» Records for processing
§

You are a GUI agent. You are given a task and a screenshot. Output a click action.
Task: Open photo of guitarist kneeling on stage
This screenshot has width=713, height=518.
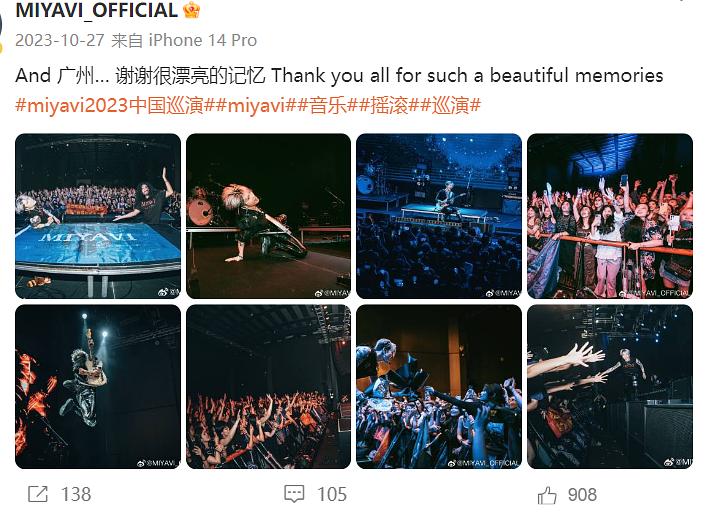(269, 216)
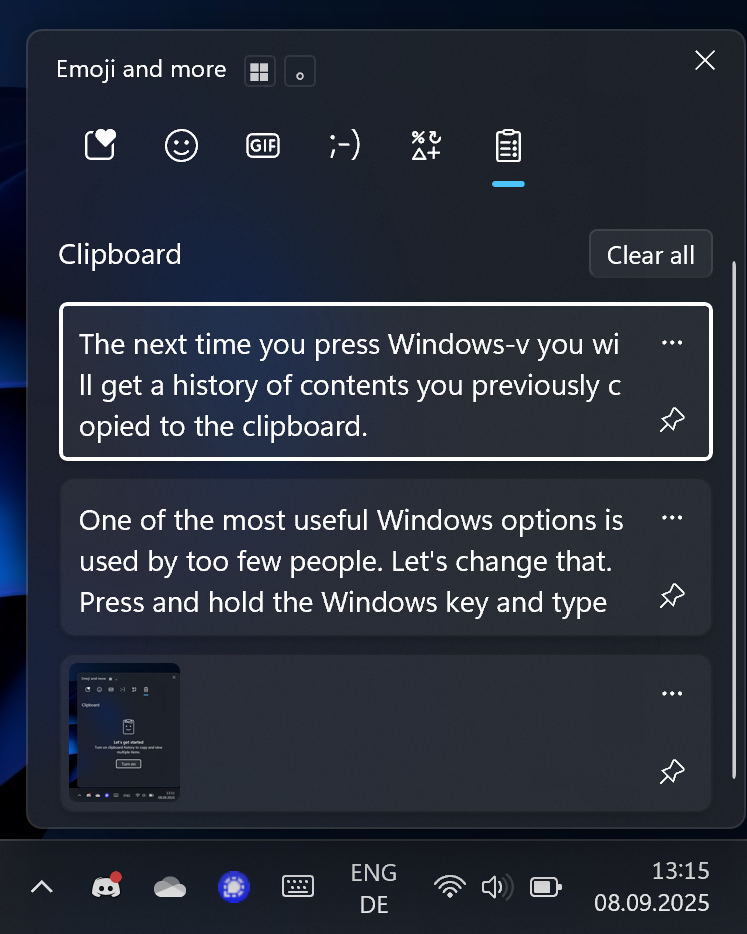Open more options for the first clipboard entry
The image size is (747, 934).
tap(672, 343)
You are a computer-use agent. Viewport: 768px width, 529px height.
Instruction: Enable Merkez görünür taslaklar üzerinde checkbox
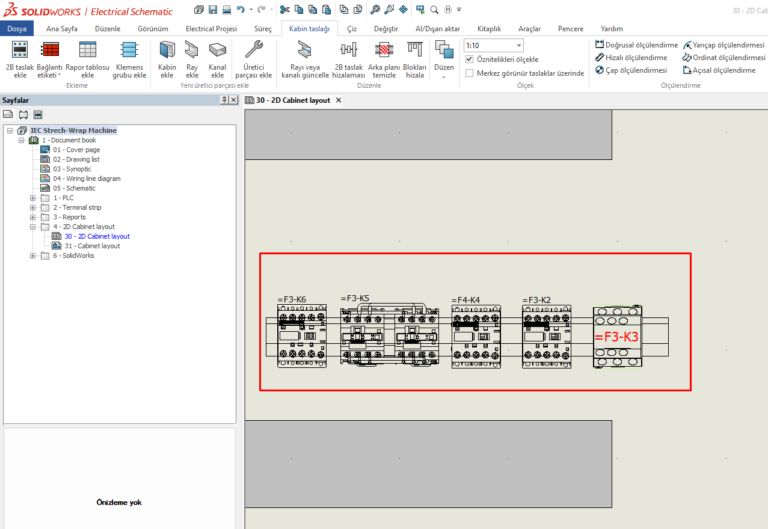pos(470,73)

§

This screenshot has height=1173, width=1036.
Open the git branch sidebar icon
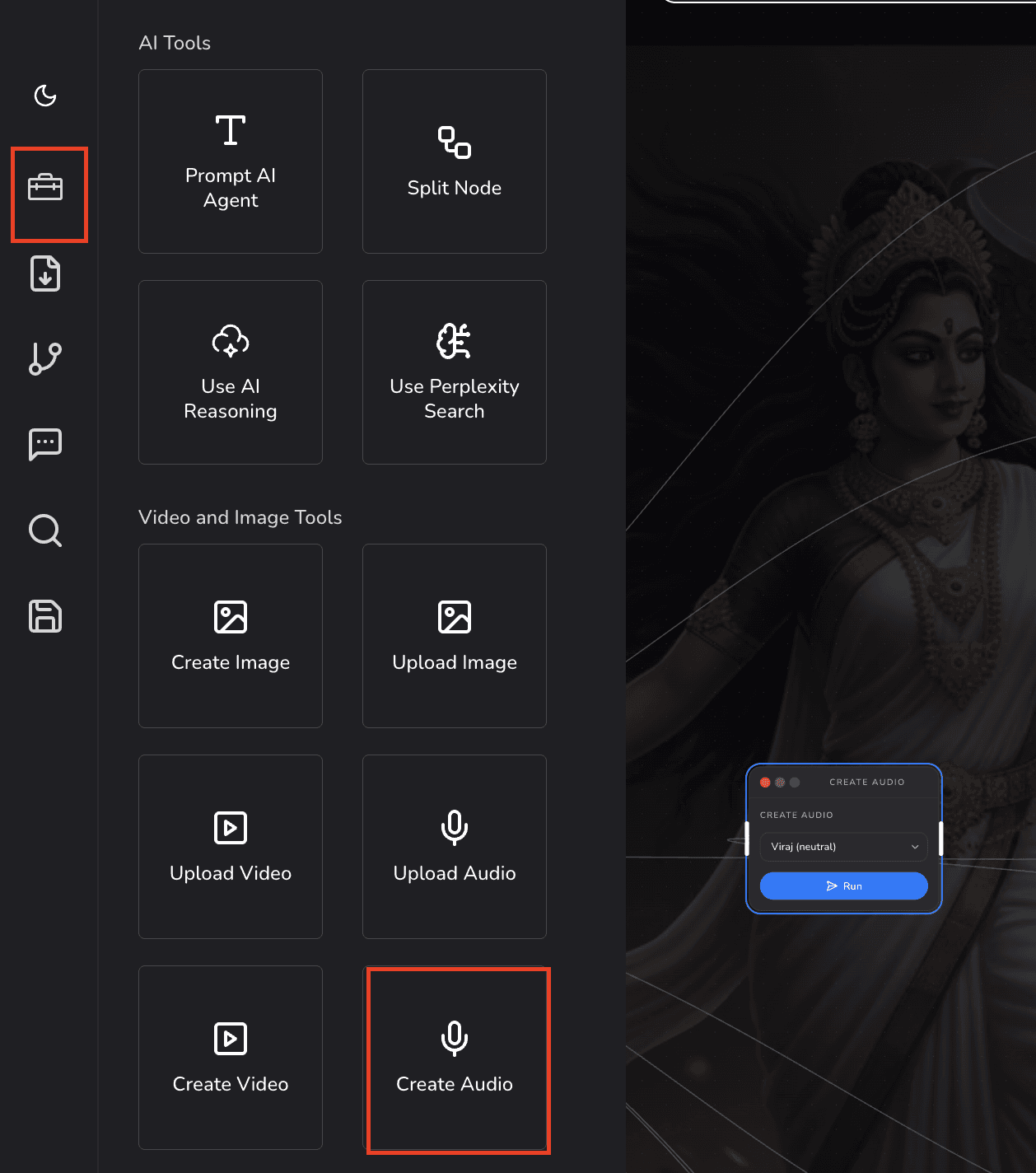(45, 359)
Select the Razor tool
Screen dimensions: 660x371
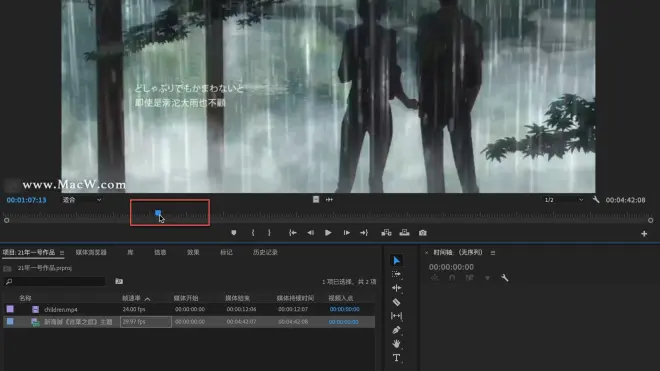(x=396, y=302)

§

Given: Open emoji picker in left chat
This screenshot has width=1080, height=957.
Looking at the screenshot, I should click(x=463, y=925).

§

» Task directions
Apply a filter for "agent" to the entries and show each line that passes.

» Result for this exercise
You are a GUI agent. You are given a task and a screenshot. Output a click action.
You are a computer-use agent. Viewport: 768px width, 529px height.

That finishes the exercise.